> **Dataset**:
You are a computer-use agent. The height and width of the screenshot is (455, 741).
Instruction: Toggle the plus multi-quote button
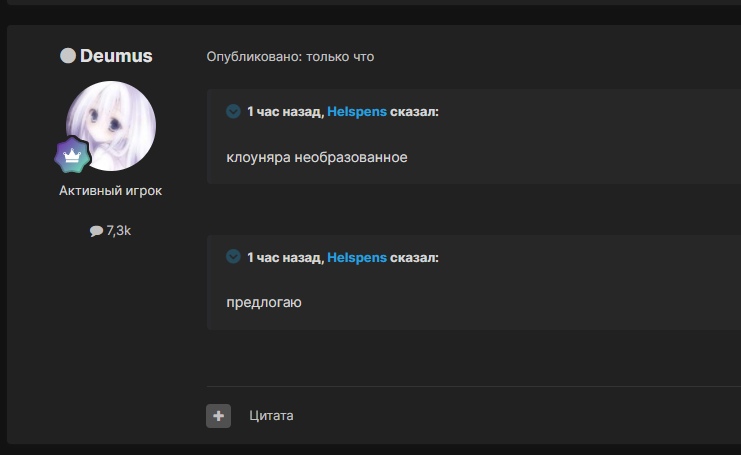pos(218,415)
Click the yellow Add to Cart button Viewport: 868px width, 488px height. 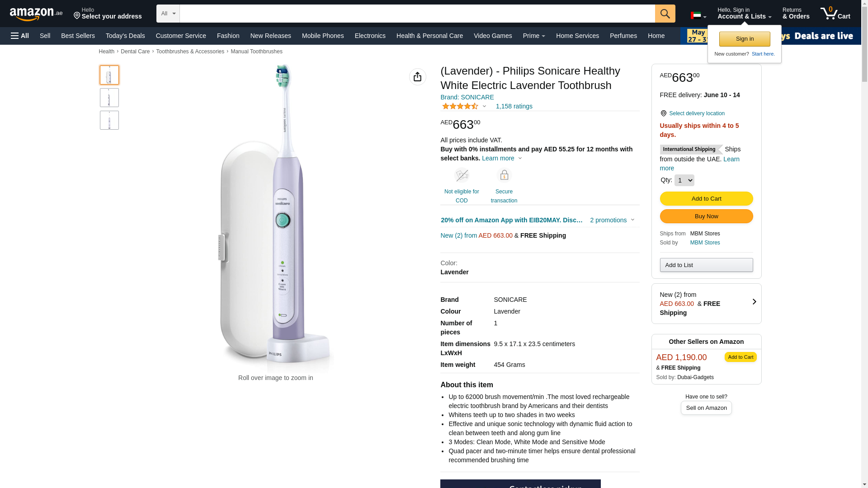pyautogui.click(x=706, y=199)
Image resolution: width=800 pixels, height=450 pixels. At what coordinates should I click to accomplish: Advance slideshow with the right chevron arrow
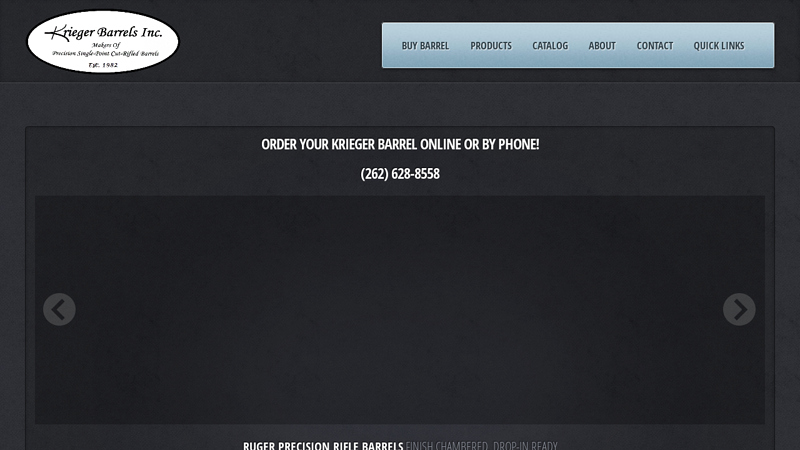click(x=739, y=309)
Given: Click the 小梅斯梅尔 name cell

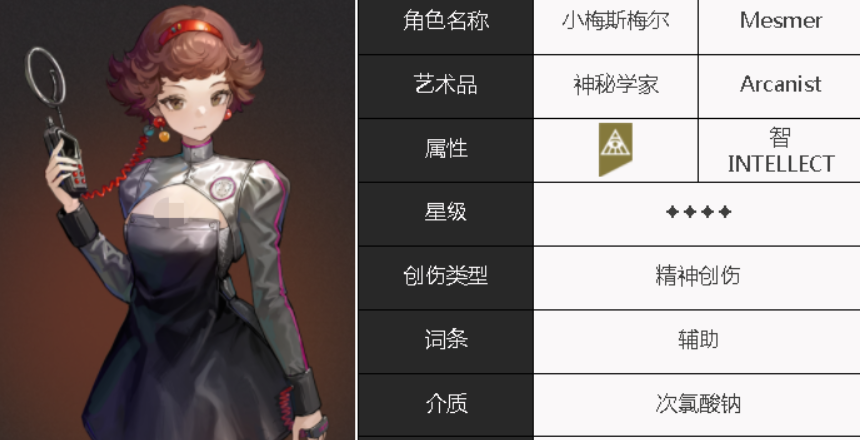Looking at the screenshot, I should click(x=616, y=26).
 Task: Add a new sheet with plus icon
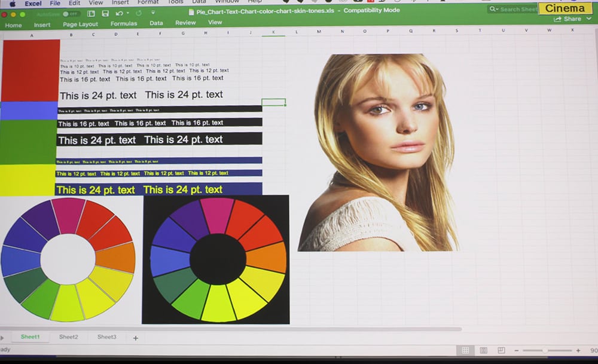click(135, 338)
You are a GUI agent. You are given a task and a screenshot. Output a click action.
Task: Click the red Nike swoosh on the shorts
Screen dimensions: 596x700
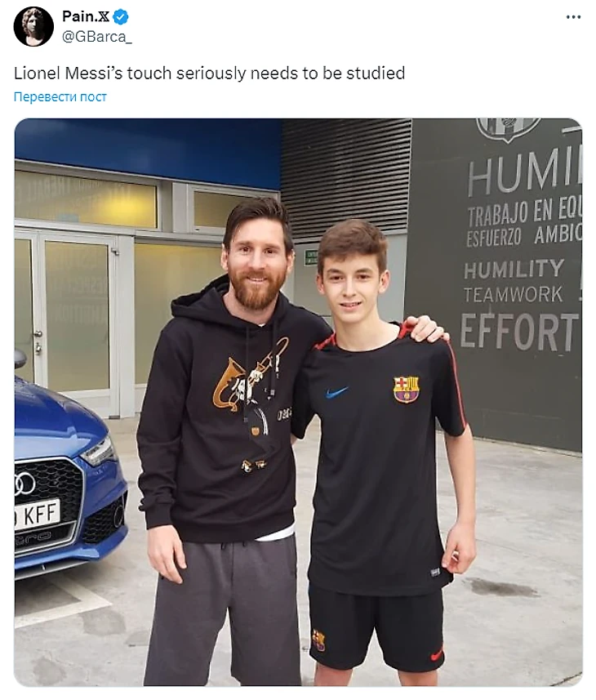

> **Work task**: Only what runs from the line with "You are a GUI" through the last line of the listing above belongs in the answer, set down exactly and free of pictures.

> **Solution for this exercise**:
You are a GUI agent. You are given a task and a screenshot. Output a click action.
Task: Click the red Nike swoosh on the shorts
Screen dimensions: 596x700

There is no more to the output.